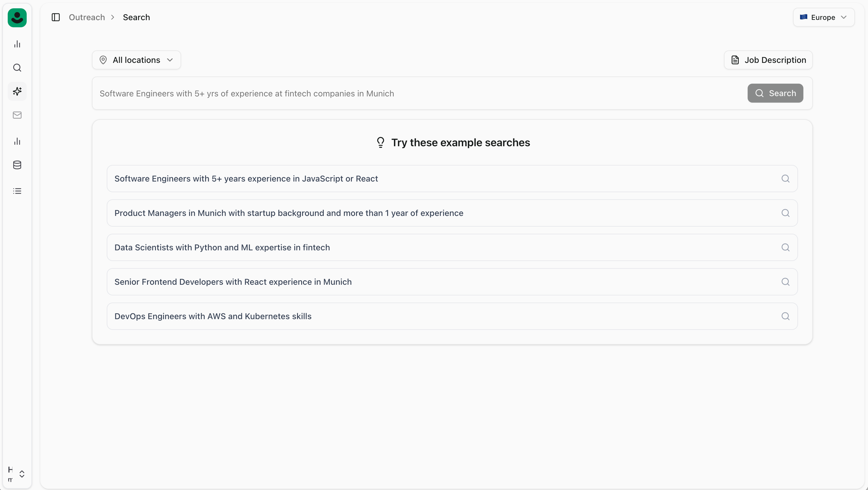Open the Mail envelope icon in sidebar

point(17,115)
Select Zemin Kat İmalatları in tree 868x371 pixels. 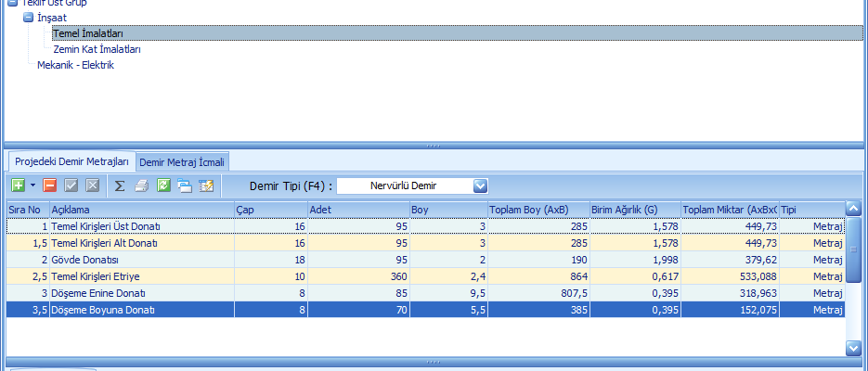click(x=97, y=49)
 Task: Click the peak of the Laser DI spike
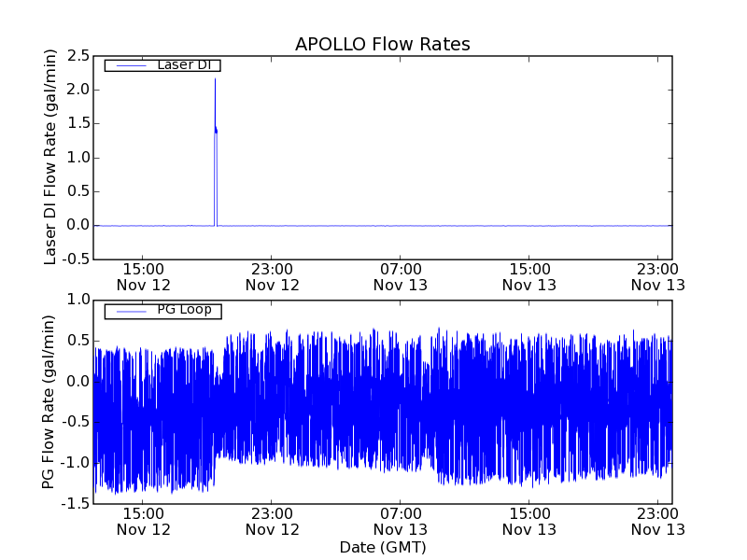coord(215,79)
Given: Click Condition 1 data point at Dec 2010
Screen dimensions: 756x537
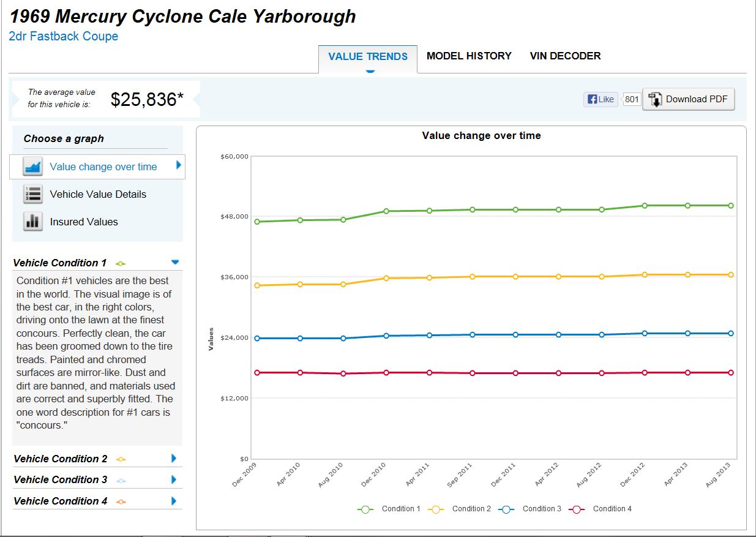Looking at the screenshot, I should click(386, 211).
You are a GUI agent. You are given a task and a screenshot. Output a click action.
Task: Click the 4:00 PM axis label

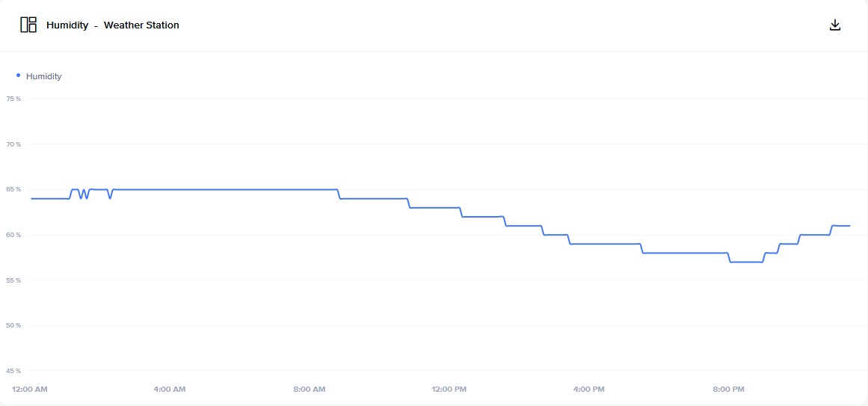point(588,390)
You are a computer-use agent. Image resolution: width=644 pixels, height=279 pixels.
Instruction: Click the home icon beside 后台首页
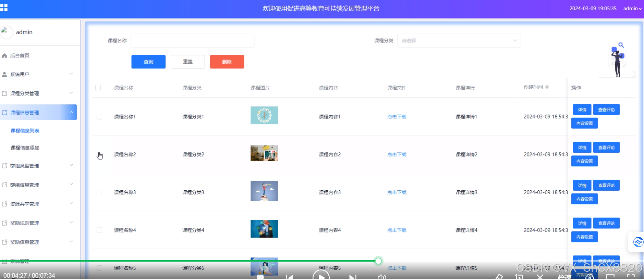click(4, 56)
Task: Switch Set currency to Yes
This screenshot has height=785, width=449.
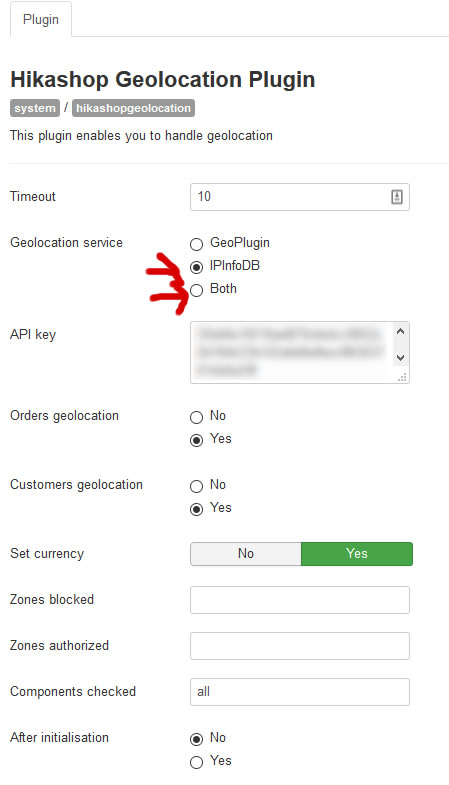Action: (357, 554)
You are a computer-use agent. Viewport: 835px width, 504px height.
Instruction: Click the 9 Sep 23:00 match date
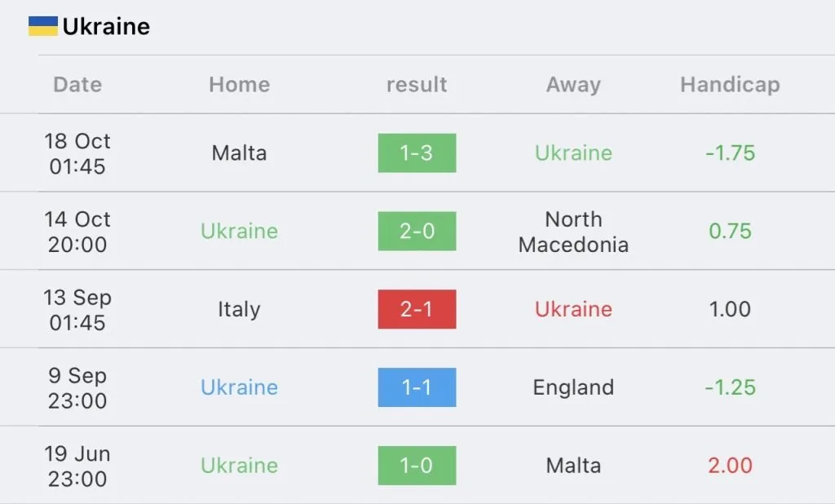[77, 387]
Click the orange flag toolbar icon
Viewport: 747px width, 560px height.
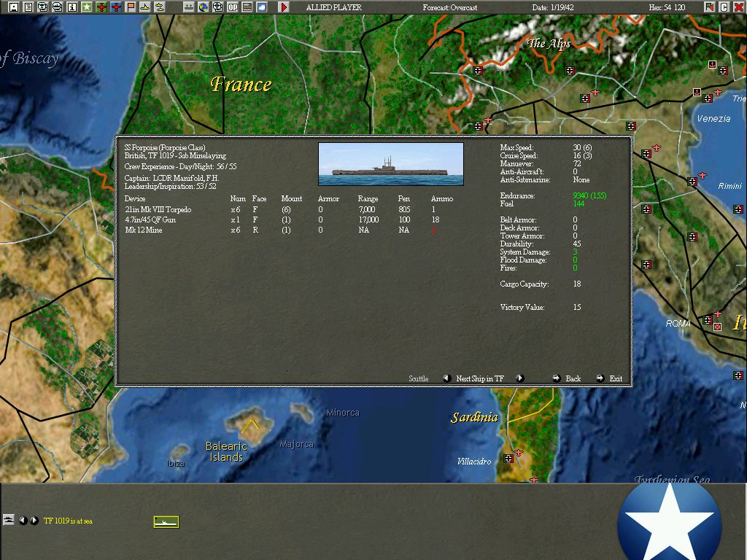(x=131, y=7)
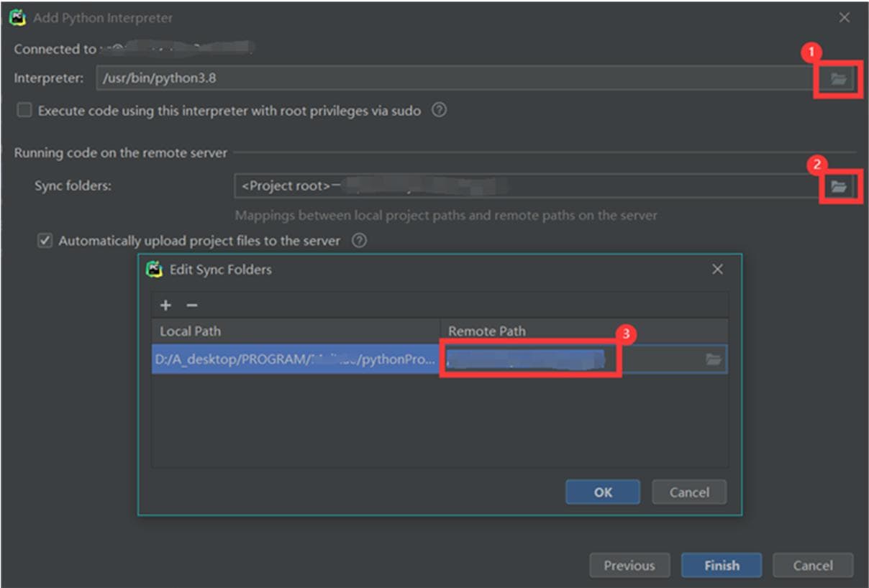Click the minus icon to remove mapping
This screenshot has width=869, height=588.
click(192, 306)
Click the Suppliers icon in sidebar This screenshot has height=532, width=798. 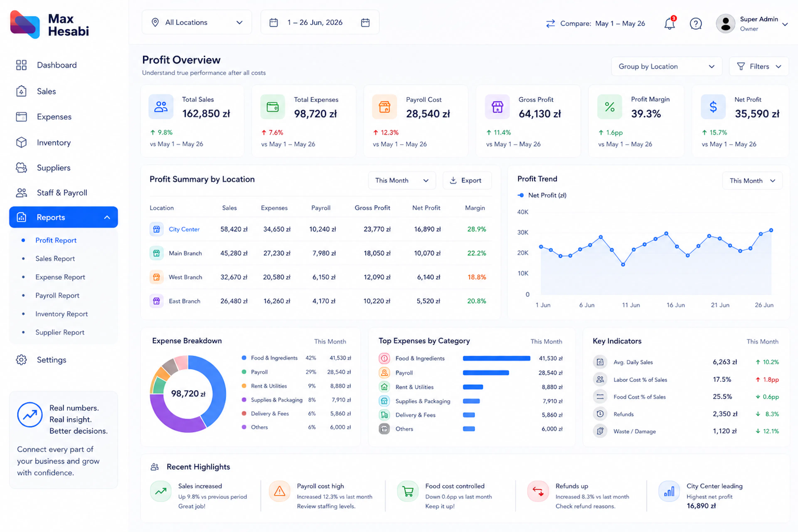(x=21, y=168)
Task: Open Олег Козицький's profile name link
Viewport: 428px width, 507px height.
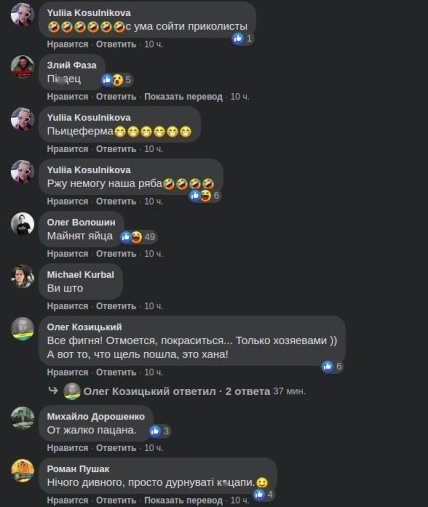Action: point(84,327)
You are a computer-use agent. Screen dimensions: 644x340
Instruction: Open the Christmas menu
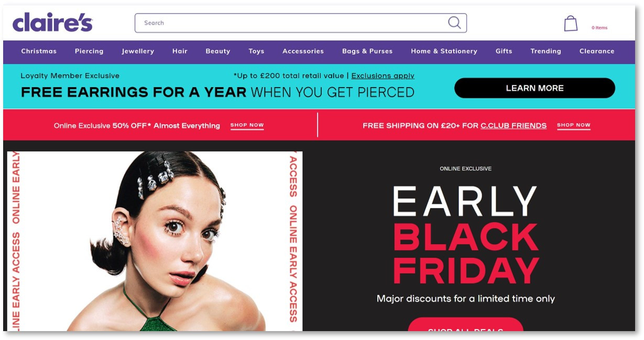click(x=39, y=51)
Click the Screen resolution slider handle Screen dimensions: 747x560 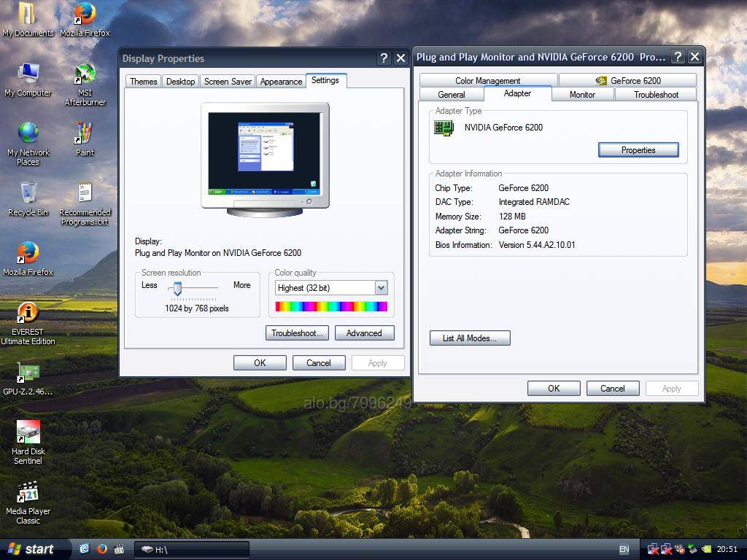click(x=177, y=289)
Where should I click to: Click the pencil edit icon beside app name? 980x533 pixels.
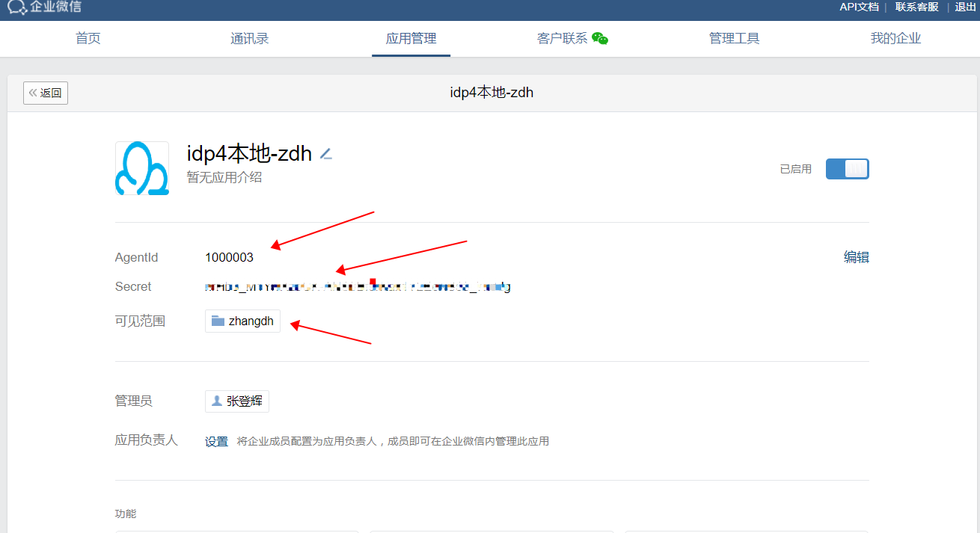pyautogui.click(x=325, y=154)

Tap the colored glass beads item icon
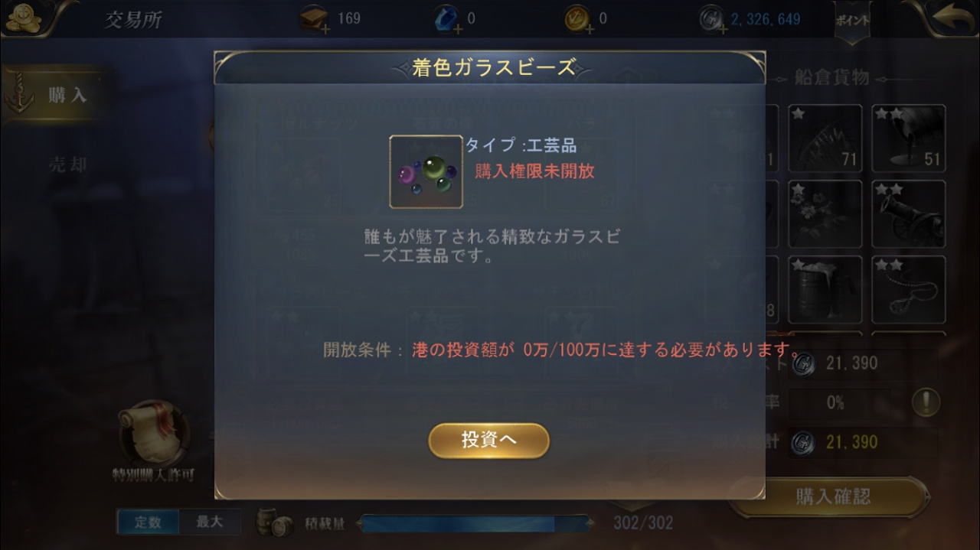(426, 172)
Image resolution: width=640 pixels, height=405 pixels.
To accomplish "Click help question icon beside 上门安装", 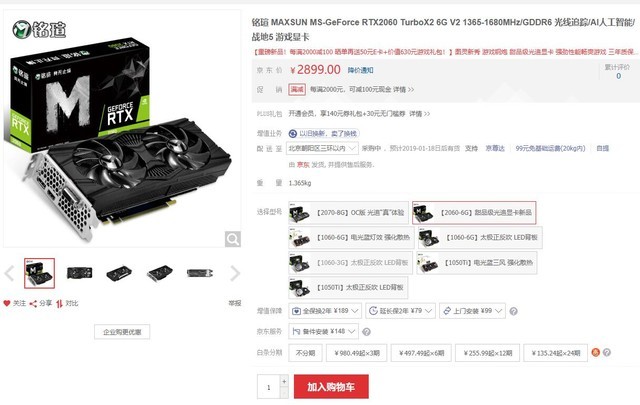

================

_Your instructions:_
Repeat exactly the lines in the entries from the one containing "Image resolution: width=640" to the final line, inclusive, and nothing beyond them; skip pictures.

_Solution to the exercise:_
Image resolution: width=640 pixels, height=405 pixels.
To accomplish "Click help question icon beside 上门安装", 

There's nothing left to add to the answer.